Non so, non credo lo metteranno a pagamento, è un po' un'istituzione della fiera di Bologna e sta lì da quando ci sono andata la prima volta nel 2002 ^^

Elisa Moriconi ha detto...

Io per tempo e denaro intendo il tempo sacrificato ad altri impegni per andare dal lunedì o addirittura dalla domenica. E quindi pagare notti di albergo in più, pasti in più, mezzi pubblici in più.

Non metto in discussione la passione ma obiettivamente ci sono scelte che si fanno in merito all'utilizzo del tempo e del denaro.
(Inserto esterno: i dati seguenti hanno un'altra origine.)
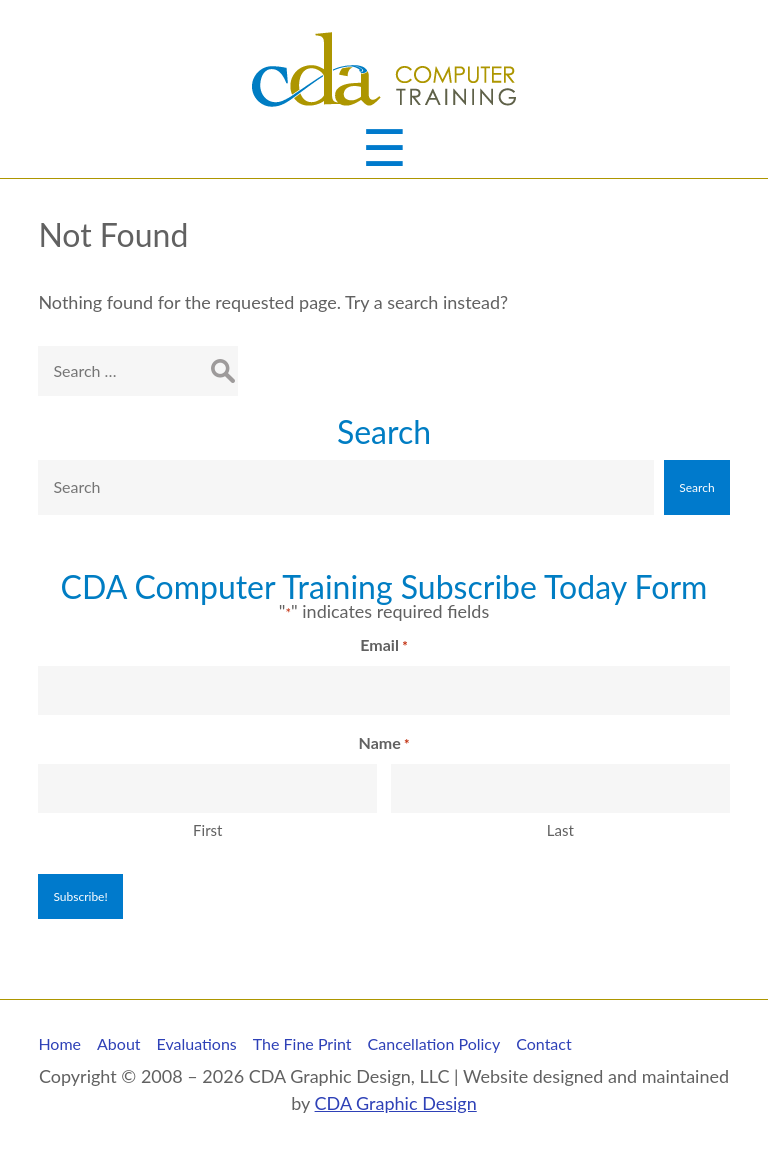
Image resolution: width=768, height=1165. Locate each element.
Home (59, 1043)
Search (384, 431)
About (119, 1043)
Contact (543, 1043)
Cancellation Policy (434, 1043)
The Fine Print (302, 1043)
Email (383, 646)
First (207, 830)
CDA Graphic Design (396, 1103)
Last (560, 830)
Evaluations (197, 1043)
Bisogna avere rispetto per tutte queste scelte e per tutti coloro che sono in fiera ^_^

Elisa Moriconi ha detto...

BTW non mi riferisco ovviamente a te, che hai giustamente detto di aver trovato un posto per le tue cose senza coprire le cose altrui (e sei quindi la dimostrazione che il posto si può trovare con un po' di impegno).
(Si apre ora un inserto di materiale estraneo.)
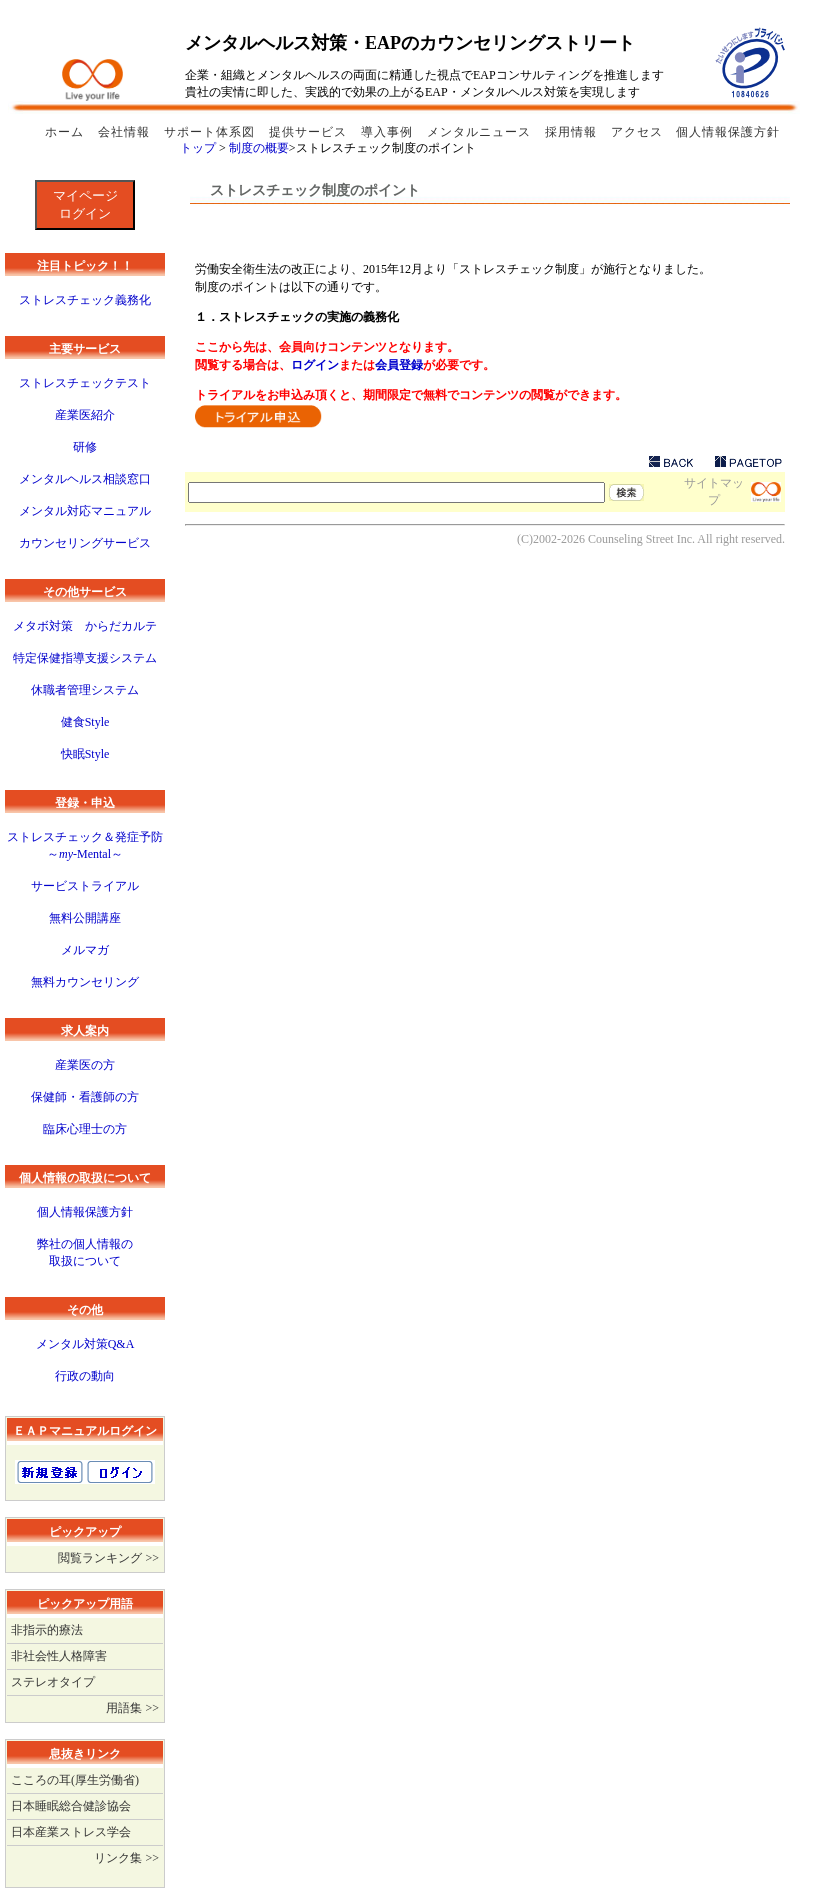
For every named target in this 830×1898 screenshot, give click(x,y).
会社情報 (126, 132)
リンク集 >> (126, 1858)
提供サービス (310, 132)
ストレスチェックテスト (85, 383)
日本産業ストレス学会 (71, 1832)
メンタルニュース (481, 132)
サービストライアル (85, 886)
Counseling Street (631, 539)
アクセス (637, 132)
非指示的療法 (47, 1630)
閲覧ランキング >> (108, 1558)
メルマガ (85, 950)
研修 (85, 447)
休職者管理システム (85, 690)
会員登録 (399, 365)
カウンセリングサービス (85, 543)
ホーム (66, 132)
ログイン (315, 365)
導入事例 (389, 132)
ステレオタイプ (53, 1682)
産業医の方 (85, 1065)
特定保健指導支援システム (85, 658)
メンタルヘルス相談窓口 (85, 479)
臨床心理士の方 (85, 1129)
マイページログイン (85, 204)
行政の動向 (85, 1376)
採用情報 (573, 132)
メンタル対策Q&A (85, 1344)
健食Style (85, 722)
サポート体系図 (211, 132)
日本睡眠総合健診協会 (71, 1806)
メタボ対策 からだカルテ (85, 626)
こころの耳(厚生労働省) (75, 1780)
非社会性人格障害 (59, 1656)
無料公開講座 (85, 918)
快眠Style (85, 754)
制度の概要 (259, 148)
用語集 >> (132, 1708)
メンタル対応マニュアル (85, 511)
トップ (198, 148)
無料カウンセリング (85, 982)
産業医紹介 (85, 415)
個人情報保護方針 (728, 132)
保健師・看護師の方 (85, 1097)
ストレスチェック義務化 (85, 300)
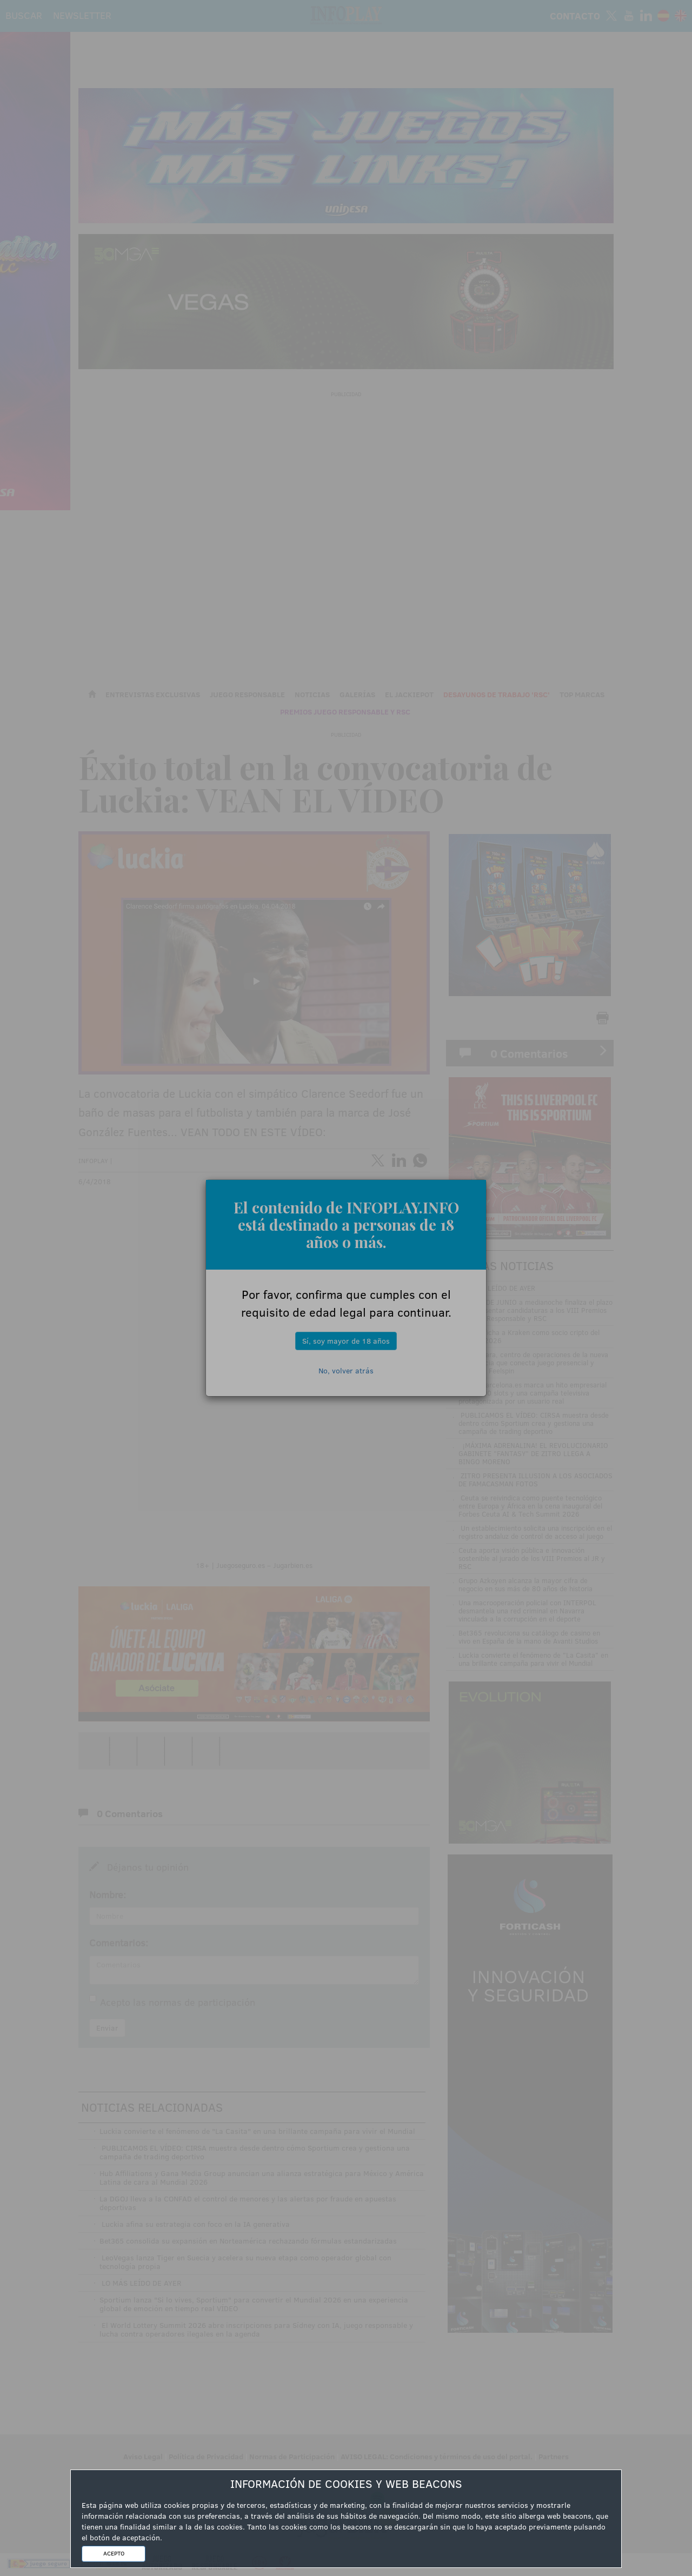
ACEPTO (113, 2553)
Maria Elena Gonano ha detto...

Lo spero bene che non lo mettano davvero a pagamento... era ovviamente un'esagerazione! ;)
Ed è ovvio che la cafonaggine di strappare e buttare in terra le cose altrui non sia ammissibile. Ma il rispetto deve esserci verso tutti e da parte di tutti. Anche per chi ha meno possibilità. Tutto qui.
Anche io la prima volta nel 2002 e, sì, era già lì... un po' più piccolo, forse, o ricordo male?
Passo e chiudo... ciao!

Elisa Moriconi ha detto...

Siiii era solo un muretto una volta!!!!
Che ricordi!!! :DDDD
Poi avevano crato una specie di stanzetta.... e mano mano negli anni è cresciuto!!!!
Mi vengono le lacrime di commozione se ci ripenso ç___ç

Chissà quante volte ci siamo incrociate senza saperlo!!! ^_________^ <3

Maria Elena Gonano ha detto...

Ah, allora mi ricordavo bene... Certi muri crollano, altri proliferano XD Ben venga se sono così colorati!